Heading towards the halfway point in the third series, the question some ‘Blue Lights’ viewers have been asking was: could it maintain its strong start?
Before we try to answer that, I’ll again warn readers that, as with previous reviews of episodes of ‘Blue Lights,’ this post will inevitably contain spoilers about previous episodes and this one.
So if you haven’t watched Episode Three or haven’t even started Series Three, please look away now.
(SPOILER ALERT!!!)
After discovering a device under her car at the end of Episode Two, Andrea Irvine’s Chief Superintendent Nicola Robinson was packing up and preparing to leave home.

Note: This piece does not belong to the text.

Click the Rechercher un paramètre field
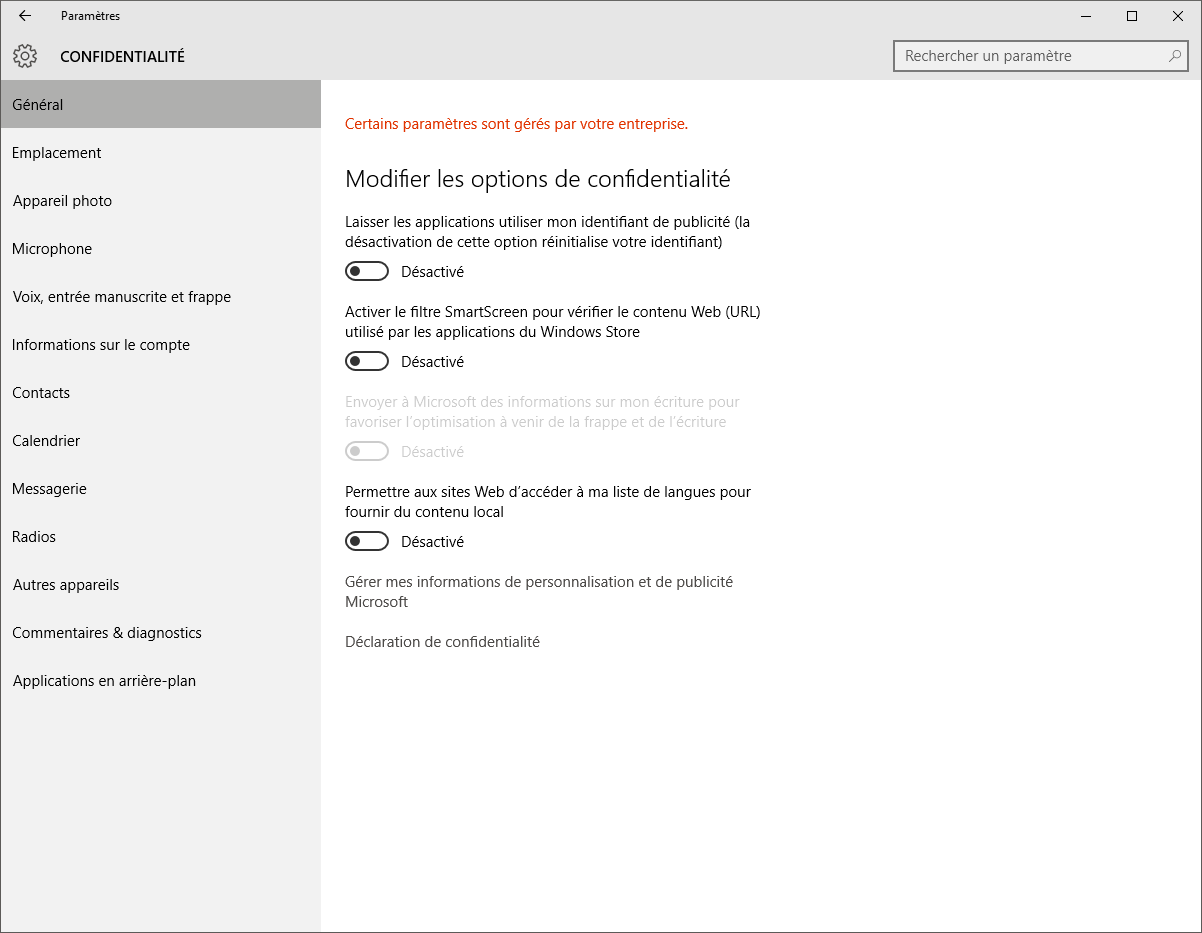Image resolution: width=1202 pixels, height=933 pixels. click(1030, 56)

As forensics combed the grounds around her house, a news report about the targeting of her home was broadcast on the UTN channel in another cameo appearance by the former BBC journalist Stephen Walker.
As the Chief Superintendent’s colleagues came to terms with the significantly heightened dissident threat, Katherine Devlin’s PC Annie Conlon was getting a hard time from her aunt Bea, played by Maria Connolly, about being an officer from a nationalist background and the knock-on effect it had had on her family.

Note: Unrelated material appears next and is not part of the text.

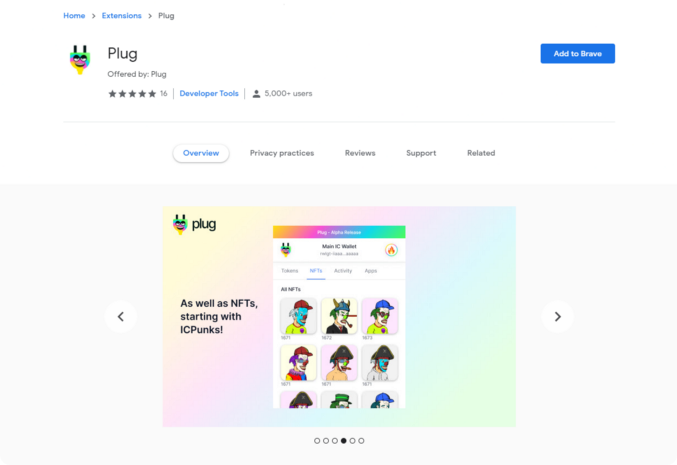Open the Developer Tools category link
Screen dimensions: 677x465
click(209, 94)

When Annie sought to allay her concerns about the threat, Bea nodded towards the TV and observed: “Is that why your mother had to sell the house ‘cos we didn’t need to worry?”
Going upstairs to check on her terminally ill mum, Annie jumped out of her skin when a bird flew in through the bedroom window and perched itself on a cabinet.
Being superstitious, Annie interpreted this as a symbol of imminent death.
But the question begged: who’s? Her mum, Annie’s or a colleague’s?
In Belfast, Nathan Braniff’s Tommy woke up in his flat to find his girlfriend and PSNI colleague Dearbhaile McKinney’s Aisling was not lying beside him.
Heading into the living room, he found her praying by the window as she tried to process the trauma of watching a young man die in a horrendous car crash during last week’s episode.
When asked if she was okay, Aisling bit Tommy’s head off.
Empathising with her, Tommy informed her that the first person he had ever been close to who had died was his squad car mentor from Series One Gerry Cliff.
Tommy told her this had made him appreciate the shock of an unexpected death.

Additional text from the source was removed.